# Consigne de travail A
D'après le texte sur les 35 heures dans la fonction publique, à quelle date la loi a-t-elle été publiée ?
# Consigne de travail B
Recopiez le passage du texte sur les 35 heures dans la fonction publique qui commence aux mots "Inégalité entre les grandes" et s'arrête après les mots "refaire leurs calculs.".
# Consigne de travail C
Rédigez la suite du texte sur les 35 heures dans la fonction publique territoriale, en reprenant après sa dernière phrase.

::: Texte d'étude :::

Au moment où l’application des 35 heures dans la fonction publique fait l’objet d’un rapport très attendu, alors que le Sénat et l’Assemblée nationale peinent à trouver un accord sur la restauration du jour de carence, il faudrait regarder d’un peu plus près ces avantages qui ont aussi leurs inconvénients, et ces avancées qui peuvent cacher quelques reculs en matière d’égalité de traitement des fonctionnaires.
S’agissant de la durée hebdomadaire du travail, on rappellera que celle-ci repose, pour la fonction publique territoriale, sur des dispositions législatives et réglementaires qui ne tolèrent aucune ambiguïté. Or, dès sa mise en œuvre dans les collectivités territoriales, ce dispositif a généré de graves inégalités.
Inégalité entre les collectivités qui avaient instauré un régime plus favorable avant le 4 janvier 2001, date de publication de la loi, et qui ont pu le conserver en invoquant la clause de sauvegarde ; et toutes les autres soumises au droit commun.
Inégalité entre les grandes collectivités, capables de mobiliser quelques réserves de productivité et de procéder, le cas échéant, aux recrutements de compensation nécessaires ; et toutes les autres, notamment les petites communes, contraintes de jongler avec les agents à temps non complet et autres supplétifs.
Effets du jour de carence
Inégalité, donc, entre les fonctionnaires territoriaux d’une collectivité à une autre. Car, c’est de manière tout à fait aléatoire qu’un certain nombre de protocoles de réduction du temps de travail ont été négociés et délibérés, certaines collectivités n’ayant pas hésité à adapter les chiffres pour offrir un meilleur sort à leurs agents. Quelques-unes ont été invitées à refaire leurs calculs.
D’autres ont échappé à la censure et ont pu maintenir des régimes qui constituaient de véritables rentes de situation pour leurs agents, un avantage sur lequel les exécutifs concernés s’efforcent de revenir, non sans difficultés.

::: Données fournies :::

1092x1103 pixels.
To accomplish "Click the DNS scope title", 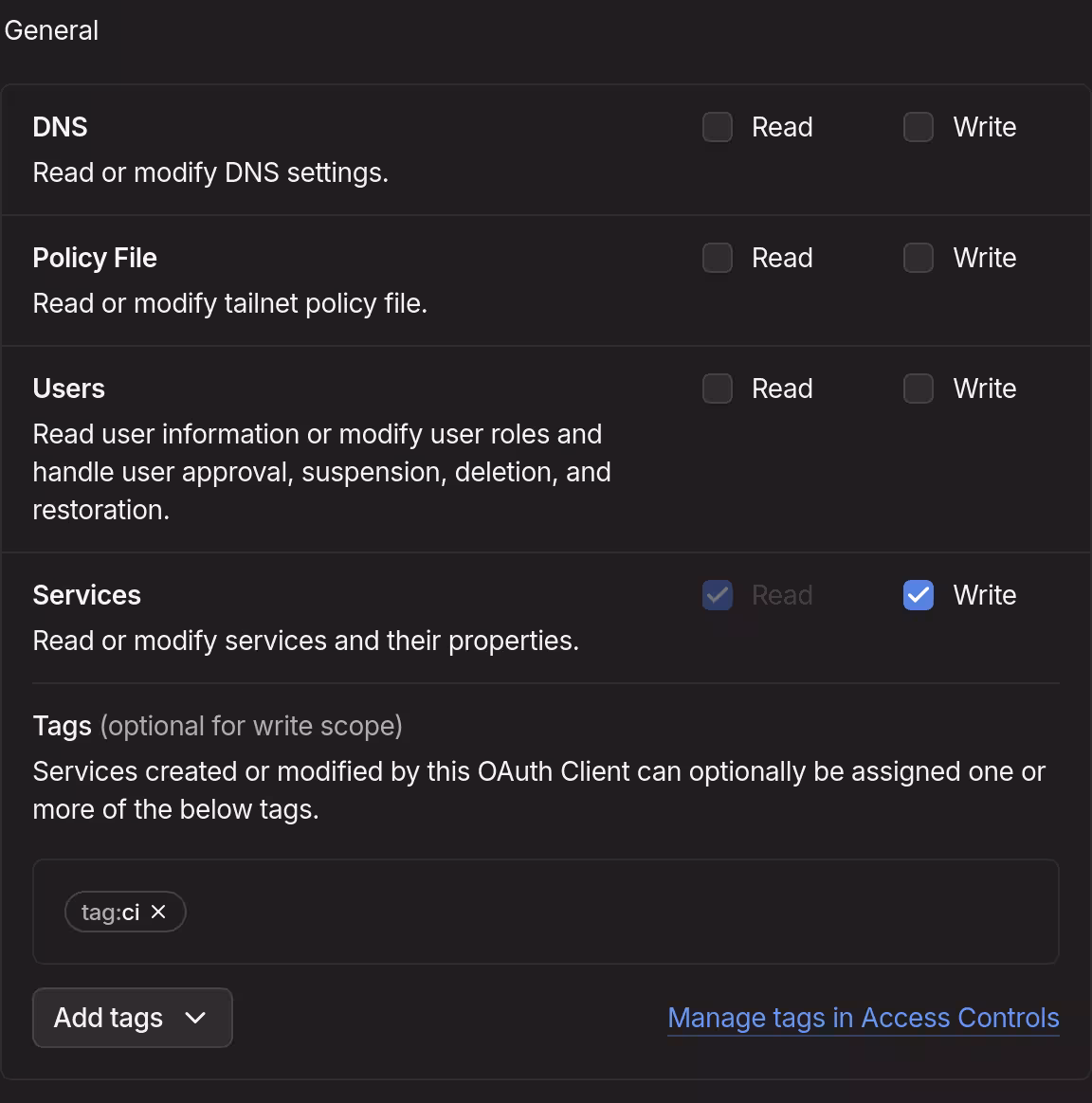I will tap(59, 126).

:::
::: Données fournies :::

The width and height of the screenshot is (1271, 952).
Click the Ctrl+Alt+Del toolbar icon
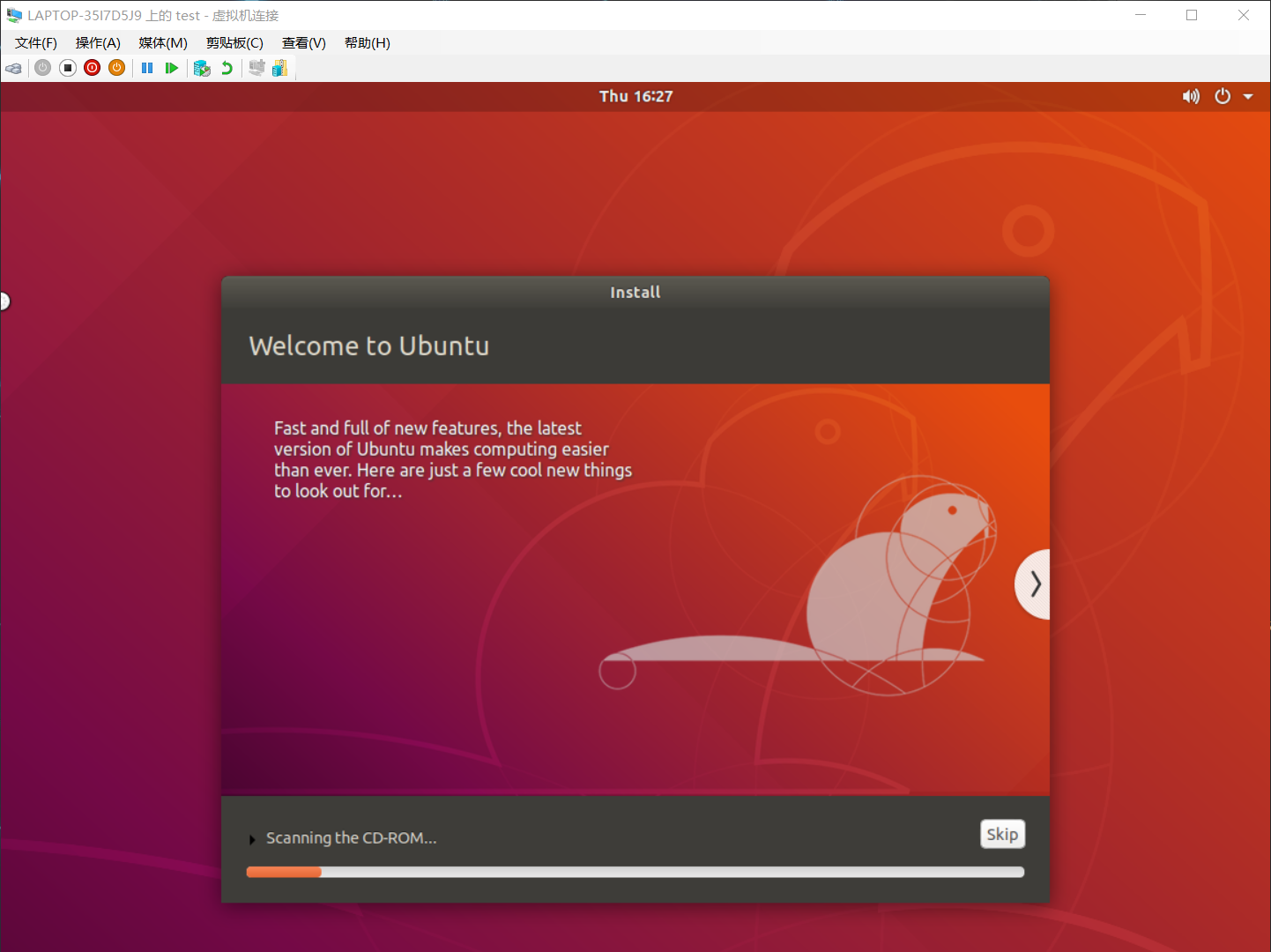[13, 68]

:::

# Réponse attendue A
Le 4 janvier 2001.

# Réponse attendue B
Inégalité entre les grandes collectivités, capables de mobiliser quelques réserves de productivité et de procéder, le cas échéant, aux recrutements de compensation nécessaires ; et toutes les autres, notamment les petites communes, contraintes de jongler avec les agents à temps non complet et autres supplétifs.
Effets du jour de carence
Inégalité, donc, entre les fonctionnaires territoriaux d’une collectivité à une autre. Car, c’est de manière tout à fait aléatoire qu’un certain nombre de protocoles de réduction du temps de travail ont été négociés et délibérés, certaines collectivités n’ayant pas hésité à adapter les chiffres pour offrir un meilleur sort à leurs agents. Quelques-unes ont été invitées à refaire leurs calculs.

# Réponse attendue C
S’agissant de l’absentéisme, il serait bon d’en rechercher les causes sans se contenter d’invoquer la pyramide des âges ou la pénibilité des missions et des tâches. La suppression du jour de carence, à compter du 1er janvier 2014, a constitué, en matière de congés de maladie ordinaire, une incitation dont les effets ont été confirmés par une étude de Sofaxis : 54 arrêts maladie pour 100 agents, en 2014, contre 48 en 2013. Par ailleurs, en ne rémunérant pas le premier jour d’absence, les employeurs locaux avaient économisé 40 millions d’euros en 2012.
Pour atténuer les effets de la suppression du jour de carence, les contrôles devaient être renforcés, ce dont on peut douter lorsqu’on connaît la procédure qui encadre ces démarches. Pour cette raison (et pour d’autres), peu de collectivités pratiquent le contrôle systématique, préférant s’en remettre aux vertus de l’assurance pour compenser la perte financière. Ainsi l’objectif qui consiste à reconstituer un « potentiel de présentéisme » ne sera pas atteint ; et l’absentéisme reprendra sa progression, avec une prédilection pour ces petites absences, trop souvent négligées, mais qui ont pour effet de déstabiliser un service, lorsque les plus assidus des agents se partagent les tâches des plus absents, ce qui est vécu comme un facteur d’inégalité.
Pour éviter que la décentralisation, qui doit être diversifiée, ne verse dans le désordre, il importe de réduire les inégalités les plus criantes, tout en se gardant de prendre des initiatives qui peuvent en créer d’autres.